# Wanted: Jockey Club Las Vegas 3/13/16 - 3/20/16 or 3/15/16 – 3/22/16



## Darius1234 (Mar 10, 2016)

Hi, I’m looking for a week rental at the Jockey Club in Las Vegas, with a check in on Sunday March 13 – 20, 2016, or a check in on Tuesday March 15 – 22, 2016.  Willing to pay $650 for the entire week.  My email is davosylius@hotmail.com. Thanks.


----------



## BEV (Mar 10, 2016)

*Las Vegas*

Short notice--  I can get your exact wk of Mar 13-20 right now at my RCI wks acct.   Do you MIND terribly if it is at GC  Holiday Inn Vacations Club @
Desert Club Resort... It is very near to the activity just across the way at
LINQ Entertainment. casio, and entertainment complex --and Harrahs .  Let me know asap. as these things have a habit of disappearing.  Since I am at the final month to book.. I can get it for you for only 600.  It is a one bd. sleeping 4.


----------



## Darius1234 (Mar 10, 2016)

Hi Bev, thanks for your response.  I love the Jockey Club & have my heart set on that place (I've stayed there a few times before).

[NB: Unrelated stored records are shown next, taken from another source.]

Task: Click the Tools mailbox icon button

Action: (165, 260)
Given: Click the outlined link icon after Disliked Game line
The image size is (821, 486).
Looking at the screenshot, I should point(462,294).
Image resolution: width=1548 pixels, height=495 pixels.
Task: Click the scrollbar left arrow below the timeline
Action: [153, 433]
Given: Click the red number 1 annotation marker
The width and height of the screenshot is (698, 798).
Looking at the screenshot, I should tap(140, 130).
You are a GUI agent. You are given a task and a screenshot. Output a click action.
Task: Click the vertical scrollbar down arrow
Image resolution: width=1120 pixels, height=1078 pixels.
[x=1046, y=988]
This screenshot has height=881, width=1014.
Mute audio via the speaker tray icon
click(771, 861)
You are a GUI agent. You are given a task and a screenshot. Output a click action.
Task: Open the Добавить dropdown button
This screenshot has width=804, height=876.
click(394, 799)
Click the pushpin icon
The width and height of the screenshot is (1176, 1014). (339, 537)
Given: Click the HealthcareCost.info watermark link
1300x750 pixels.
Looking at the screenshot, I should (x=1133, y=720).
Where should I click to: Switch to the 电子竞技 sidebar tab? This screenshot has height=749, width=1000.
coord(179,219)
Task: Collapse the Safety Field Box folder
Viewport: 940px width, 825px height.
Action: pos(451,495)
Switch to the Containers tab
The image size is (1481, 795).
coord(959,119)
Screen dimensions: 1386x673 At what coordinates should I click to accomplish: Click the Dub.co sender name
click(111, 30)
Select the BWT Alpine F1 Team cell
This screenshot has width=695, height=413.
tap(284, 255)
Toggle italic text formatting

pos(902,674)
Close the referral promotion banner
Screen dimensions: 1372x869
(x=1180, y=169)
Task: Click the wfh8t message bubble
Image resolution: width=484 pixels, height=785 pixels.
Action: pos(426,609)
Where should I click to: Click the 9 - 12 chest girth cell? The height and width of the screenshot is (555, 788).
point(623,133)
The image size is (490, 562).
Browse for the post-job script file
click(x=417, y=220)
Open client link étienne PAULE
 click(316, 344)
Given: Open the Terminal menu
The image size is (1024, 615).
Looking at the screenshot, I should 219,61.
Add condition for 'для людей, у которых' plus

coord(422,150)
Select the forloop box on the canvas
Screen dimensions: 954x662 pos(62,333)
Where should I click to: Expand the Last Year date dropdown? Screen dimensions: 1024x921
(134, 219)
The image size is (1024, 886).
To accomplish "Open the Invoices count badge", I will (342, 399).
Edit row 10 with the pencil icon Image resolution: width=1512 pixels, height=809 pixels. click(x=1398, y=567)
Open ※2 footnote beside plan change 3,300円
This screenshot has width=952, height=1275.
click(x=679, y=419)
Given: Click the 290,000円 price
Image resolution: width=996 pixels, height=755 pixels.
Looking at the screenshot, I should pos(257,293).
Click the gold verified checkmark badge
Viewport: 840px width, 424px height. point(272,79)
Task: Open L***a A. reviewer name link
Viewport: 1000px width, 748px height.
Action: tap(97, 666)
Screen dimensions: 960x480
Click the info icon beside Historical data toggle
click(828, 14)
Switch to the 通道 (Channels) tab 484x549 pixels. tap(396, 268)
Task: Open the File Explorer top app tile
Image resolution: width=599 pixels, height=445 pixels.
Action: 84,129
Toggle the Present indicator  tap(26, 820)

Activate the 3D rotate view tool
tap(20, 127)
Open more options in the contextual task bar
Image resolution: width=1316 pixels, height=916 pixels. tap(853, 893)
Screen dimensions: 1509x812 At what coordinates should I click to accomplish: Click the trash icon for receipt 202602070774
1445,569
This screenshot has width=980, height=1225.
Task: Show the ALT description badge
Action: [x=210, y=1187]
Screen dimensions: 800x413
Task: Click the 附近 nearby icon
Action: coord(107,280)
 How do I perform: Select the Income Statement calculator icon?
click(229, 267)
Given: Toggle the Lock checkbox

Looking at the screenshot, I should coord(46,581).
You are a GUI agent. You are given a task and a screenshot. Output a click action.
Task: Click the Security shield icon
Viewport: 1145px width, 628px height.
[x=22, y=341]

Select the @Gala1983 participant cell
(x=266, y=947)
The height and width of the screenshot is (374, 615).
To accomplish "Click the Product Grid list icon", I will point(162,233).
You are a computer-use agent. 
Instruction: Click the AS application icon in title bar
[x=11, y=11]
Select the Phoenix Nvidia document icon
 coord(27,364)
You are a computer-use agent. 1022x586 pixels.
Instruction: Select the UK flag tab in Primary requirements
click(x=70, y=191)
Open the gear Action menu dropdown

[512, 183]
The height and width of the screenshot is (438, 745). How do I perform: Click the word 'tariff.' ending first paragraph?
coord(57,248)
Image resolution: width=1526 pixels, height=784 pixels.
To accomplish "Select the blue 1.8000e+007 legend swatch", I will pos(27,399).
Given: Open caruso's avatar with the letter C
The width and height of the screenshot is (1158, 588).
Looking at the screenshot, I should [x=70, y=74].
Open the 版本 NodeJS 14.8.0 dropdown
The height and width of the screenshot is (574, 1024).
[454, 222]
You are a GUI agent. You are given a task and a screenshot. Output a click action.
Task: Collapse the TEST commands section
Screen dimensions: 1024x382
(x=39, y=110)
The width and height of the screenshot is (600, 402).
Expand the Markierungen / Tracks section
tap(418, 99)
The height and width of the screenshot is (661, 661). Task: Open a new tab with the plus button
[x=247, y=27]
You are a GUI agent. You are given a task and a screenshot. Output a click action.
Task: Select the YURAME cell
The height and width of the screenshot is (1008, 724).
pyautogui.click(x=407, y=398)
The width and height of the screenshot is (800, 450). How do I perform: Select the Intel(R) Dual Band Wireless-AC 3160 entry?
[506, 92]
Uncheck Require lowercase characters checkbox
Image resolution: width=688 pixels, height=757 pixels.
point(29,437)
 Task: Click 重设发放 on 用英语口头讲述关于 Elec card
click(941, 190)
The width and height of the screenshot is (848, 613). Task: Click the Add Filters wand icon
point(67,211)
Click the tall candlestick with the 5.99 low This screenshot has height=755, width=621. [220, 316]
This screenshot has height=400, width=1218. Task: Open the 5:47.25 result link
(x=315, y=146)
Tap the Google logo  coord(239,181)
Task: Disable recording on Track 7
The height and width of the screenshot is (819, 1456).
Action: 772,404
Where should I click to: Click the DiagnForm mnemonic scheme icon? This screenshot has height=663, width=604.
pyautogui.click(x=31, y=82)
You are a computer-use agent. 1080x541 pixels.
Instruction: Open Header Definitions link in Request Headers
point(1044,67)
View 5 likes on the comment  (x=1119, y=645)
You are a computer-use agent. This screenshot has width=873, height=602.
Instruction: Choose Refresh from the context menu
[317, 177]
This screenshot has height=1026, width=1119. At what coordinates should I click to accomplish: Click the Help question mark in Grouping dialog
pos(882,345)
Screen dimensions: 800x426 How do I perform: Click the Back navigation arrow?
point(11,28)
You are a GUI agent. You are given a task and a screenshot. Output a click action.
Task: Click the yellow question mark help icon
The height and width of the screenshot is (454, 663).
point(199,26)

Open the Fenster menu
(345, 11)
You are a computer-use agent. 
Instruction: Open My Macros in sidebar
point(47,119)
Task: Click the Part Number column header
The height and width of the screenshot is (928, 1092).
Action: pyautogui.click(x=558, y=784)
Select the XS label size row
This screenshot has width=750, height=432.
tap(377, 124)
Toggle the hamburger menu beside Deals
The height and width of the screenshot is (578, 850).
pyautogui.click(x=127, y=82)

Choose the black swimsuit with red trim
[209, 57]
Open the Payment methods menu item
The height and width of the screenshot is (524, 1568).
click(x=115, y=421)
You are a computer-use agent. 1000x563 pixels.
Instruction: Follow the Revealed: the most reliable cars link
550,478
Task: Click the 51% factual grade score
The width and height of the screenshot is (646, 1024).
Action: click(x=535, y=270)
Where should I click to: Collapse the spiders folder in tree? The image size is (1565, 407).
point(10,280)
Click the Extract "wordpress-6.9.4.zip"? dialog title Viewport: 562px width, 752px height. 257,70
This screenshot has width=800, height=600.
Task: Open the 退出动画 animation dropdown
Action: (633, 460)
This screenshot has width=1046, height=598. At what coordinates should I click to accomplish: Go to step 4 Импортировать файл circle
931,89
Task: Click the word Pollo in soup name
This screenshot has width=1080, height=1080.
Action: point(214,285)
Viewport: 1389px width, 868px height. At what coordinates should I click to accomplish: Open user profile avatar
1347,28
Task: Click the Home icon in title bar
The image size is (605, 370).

Plus several of my friends will be staying next door at the Cosmopolitan. Therefore, I can't go for the Holiday Inn on Koval (it looks like a great place but just doesn't work for me).  Any chance of you getting the Jockey Club from Tuesday March 15 -22? Thanks,

Darius


----------



## lasvegas (Mar 11, 2016)

Hi Darius, are you still looking to rent?


----------



## lasvegas (Mar 11, 2016)

Are you still looking to stay at the Jockey Club?


----------



## DeniseM (Mar 11, 2016)

Hi lasvegas, and welcome to TUG - Just to be sure you are aware, the maximum asking price on this forum is $100 per night.


----------



## Darius1234 (Mar 12, 2016)

Hi lasvegas yes I'm still looking for the jockey club checking in next Tuesday. Do you have a week available? You can also email me at davosylius@hotmail.com. Thanks.


----------